Caminhos para evitar que o Brasil volte ao mapa da fome
Enviada em 01/05/2021
De acordo com a Emenda Constitucional nº 64, “incluiu a alimentação entre os direitos sociais, fixados no artigo 6º da Constituição Federal de 1988”. Tal lei afirma a responsabilidade do Estado para a efetivação da alimentação adequada de todos os cidadãos. Sendo por essa razão que a fome, deve ser combatida para uma prosperidade na vida de cada cidadão brasileiro. Nesse viés, é importante analisar a melhoria na distribuição de alimentos produzidos em território nacional e o incentivo de políticas públicas focadas nos mais vulneráveis.
Constata-se, a princípio, que, segundo o Contrato Social, proposto pelo contratualista John Locke, cabe ao Estado financiar medidas que garantem o bem-estar coletivo. Sob essa ótica, a governança deve priorizar as necessidades de cada cidadão do país, como o direito de alimentação. Outrossim, para o evitamento da fome que vem assolando o Brasil, a melhoria na distribuição de alimentos é de suma importância para garantir comida e sobrevivência dos mais necessitados. Além disso, o avanço da exportação em massa de commodities, matérias-primas essenciais que possuem baixo nível de industrialização, no mercado interno das regiões é de extrema relevância para o bem-estar da população. Entretanto, com a má administração de alimento, segundo o IBGE, “o acesso pleno e regular aos alimentos de qualidade - em quantidade suficiente, atingiu o menor patamar em 15 anos”.
Faz-se mister, ainda, saliente que o incentivo do Estado nas políticas públicas no combate a fome dos mais vulneráveis, deve ser realizado, para um aumento de qualidade de vida das pessoas. Conforme a Rede Penssan, instituto de pesquisas, “indica que nos últimos meses do ano passado 19 milhões de brasileiros passam fome e mais da metade dos domicílios no país enfrentou algum grau de insegurança alimentar”. Tal dado afirma o quanto à população brasileira vem sofrendo com a fome, sendo os principais prejudicados aqueles que possuem renda baixa financeira. Por conseguinte, com o incentivo do Governo em diretrizes que orientam a elobaração e implantação dos programas e projetos em alimentação e nutrição, para abranger os cidadãos que passam por tal situação,
Infere-se, portanto, que os caminhos para evitar que a fome volte a assolar o Brasil é árduo.
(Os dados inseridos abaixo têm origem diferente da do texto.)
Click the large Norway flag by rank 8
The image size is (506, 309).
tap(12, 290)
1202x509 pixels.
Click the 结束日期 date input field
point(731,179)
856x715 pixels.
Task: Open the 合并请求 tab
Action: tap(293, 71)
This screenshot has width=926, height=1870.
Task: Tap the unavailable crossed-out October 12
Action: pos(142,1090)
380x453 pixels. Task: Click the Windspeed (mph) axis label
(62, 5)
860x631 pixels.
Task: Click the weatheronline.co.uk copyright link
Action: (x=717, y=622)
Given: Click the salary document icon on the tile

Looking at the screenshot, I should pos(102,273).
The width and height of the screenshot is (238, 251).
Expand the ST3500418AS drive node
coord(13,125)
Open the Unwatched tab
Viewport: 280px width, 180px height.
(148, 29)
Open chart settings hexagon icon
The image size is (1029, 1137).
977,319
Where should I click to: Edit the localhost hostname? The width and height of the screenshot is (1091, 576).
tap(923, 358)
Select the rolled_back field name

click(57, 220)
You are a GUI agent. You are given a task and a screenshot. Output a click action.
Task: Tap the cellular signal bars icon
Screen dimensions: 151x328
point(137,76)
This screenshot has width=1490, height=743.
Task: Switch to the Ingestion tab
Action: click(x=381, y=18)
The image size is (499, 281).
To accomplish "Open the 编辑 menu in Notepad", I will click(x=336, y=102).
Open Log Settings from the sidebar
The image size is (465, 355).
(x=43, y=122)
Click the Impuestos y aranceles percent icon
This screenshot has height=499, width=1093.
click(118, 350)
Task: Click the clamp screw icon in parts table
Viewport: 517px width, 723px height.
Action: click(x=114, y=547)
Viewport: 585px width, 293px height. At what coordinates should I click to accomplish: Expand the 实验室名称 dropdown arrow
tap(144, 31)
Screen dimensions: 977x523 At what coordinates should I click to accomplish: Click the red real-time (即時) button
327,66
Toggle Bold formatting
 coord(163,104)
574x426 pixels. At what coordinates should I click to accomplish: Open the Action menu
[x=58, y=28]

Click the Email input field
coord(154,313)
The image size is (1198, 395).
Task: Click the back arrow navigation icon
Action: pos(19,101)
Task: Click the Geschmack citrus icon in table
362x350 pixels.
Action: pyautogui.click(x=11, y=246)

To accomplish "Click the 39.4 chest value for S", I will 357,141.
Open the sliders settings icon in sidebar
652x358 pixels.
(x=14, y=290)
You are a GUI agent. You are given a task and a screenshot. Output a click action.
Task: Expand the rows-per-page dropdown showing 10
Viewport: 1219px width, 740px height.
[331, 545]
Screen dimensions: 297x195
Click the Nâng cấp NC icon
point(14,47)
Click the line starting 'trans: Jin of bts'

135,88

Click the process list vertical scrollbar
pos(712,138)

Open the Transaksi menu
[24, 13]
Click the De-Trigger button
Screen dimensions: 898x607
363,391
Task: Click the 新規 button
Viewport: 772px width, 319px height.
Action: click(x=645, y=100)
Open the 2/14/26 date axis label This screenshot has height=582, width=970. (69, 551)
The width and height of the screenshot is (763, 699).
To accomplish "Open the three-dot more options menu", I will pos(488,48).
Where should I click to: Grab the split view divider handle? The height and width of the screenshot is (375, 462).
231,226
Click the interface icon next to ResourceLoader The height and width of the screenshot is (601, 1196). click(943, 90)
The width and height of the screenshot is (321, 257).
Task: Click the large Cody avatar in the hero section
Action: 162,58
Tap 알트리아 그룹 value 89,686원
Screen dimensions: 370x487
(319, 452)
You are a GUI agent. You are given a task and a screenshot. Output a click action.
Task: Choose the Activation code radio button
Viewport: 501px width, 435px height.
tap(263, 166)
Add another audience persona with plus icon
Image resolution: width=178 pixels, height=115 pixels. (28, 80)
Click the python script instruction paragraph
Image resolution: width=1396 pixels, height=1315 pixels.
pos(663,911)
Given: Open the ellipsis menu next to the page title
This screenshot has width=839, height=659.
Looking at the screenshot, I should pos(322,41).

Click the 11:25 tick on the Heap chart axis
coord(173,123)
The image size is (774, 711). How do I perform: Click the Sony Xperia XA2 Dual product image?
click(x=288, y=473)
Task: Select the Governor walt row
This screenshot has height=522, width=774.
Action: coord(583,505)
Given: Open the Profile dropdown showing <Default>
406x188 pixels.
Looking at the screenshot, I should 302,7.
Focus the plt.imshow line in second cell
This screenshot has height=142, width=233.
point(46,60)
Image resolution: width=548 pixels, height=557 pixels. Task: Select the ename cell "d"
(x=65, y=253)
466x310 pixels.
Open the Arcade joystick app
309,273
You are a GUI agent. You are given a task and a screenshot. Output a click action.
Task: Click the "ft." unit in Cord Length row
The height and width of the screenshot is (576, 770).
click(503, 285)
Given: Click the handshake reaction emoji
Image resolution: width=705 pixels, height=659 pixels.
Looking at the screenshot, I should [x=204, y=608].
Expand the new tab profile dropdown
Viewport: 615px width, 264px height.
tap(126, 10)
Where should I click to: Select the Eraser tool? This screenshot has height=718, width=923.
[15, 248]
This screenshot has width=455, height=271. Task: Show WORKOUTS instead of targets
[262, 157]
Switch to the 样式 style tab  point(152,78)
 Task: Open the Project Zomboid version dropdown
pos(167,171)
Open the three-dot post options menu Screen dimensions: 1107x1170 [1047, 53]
Sendo assim, por meio de leis, cabe o Governo estabelecer um percentual para o comércio exterior com o objetivo de que mais alimentos cheguem as mesas dos brasileiros, devido a maior circulação interna de produtos. Ademais, conseguir incentivar e aumentar o número dos restaurantes populares, que garantem uma refeição balanceada, com qualidade e custos baixíssimos, visando aos mais vulneráveis o seu direito por alimento. Assim, poder-se-á transforma o Brasil em um país desenvolvido socialmente, e garantir o bem-estar coletivo que John Locke pudesse se orgulhar.